• PROBLEM DETAILS: Every record must come back exactly as given.
+ + + + + + +
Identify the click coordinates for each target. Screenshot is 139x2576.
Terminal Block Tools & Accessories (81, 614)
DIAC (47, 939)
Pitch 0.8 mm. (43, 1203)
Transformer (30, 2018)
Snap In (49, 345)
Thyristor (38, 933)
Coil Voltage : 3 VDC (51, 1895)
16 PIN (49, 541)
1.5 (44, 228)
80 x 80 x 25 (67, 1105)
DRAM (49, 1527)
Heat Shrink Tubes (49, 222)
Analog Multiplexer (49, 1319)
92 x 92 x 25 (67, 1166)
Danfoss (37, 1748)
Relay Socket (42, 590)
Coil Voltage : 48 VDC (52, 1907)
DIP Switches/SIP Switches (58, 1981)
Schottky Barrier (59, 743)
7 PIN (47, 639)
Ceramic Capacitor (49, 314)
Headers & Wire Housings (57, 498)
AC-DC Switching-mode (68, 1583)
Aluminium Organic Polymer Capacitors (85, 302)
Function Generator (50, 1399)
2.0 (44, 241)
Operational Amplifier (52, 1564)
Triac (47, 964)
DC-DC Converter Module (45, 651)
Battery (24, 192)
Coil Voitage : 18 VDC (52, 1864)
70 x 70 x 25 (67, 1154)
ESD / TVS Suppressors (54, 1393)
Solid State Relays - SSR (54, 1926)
+ + + + + + +
• TASK RESULT:
Identify the click coordinates for each target. Screenshot is 139x2576.
Terminal Block Tools & Accessories (81, 614)
DIAC (47, 939)
Pitch 0.8 mm. (43, 1203)
Transformer (30, 2018)
Snap In (49, 345)
Thyristor (38, 933)
Coil Voltage : 3 VDC (51, 1895)
16 PIN (49, 541)
1.5 (44, 228)
80 x 80 x 25 (67, 1105)
DRAM (49, 1527)
Heat Shrink Tubes (49, 222)
Analog Multiplexer (49, 1319)
92 x 92 x 25 (67, 1166)
Danfoss (37, 1748)
Relay Socket (42, 590)
Coil Voltage : 48 VDC (52, 1907)
DIP Switches/SIP Switches (58, 1981)
Schottky Barrier (59, 743)
7 PIN (47, 639)
Ceramic Capacitor (49, 314)
Headers & Wire Housings (57, 498)
AC-DC Switching-mode (68, 1583)
Aluminium Organic Polymer Capacitors (85, 302)
Function Generator (50, 1399)
2.0 (44, 241)
Operational Amplifier (52, 1564)
Triac (47, 964)
DC-DC Converter Module (45, 651)
Battery (24, 192)
Coil Voitage : 18 VDC (52, 1864)
70 x 70 x 25 (67, 1154)
ESD / TVS Suppressors (54, 1393)
Solid State Relays - SSR (54, 1926)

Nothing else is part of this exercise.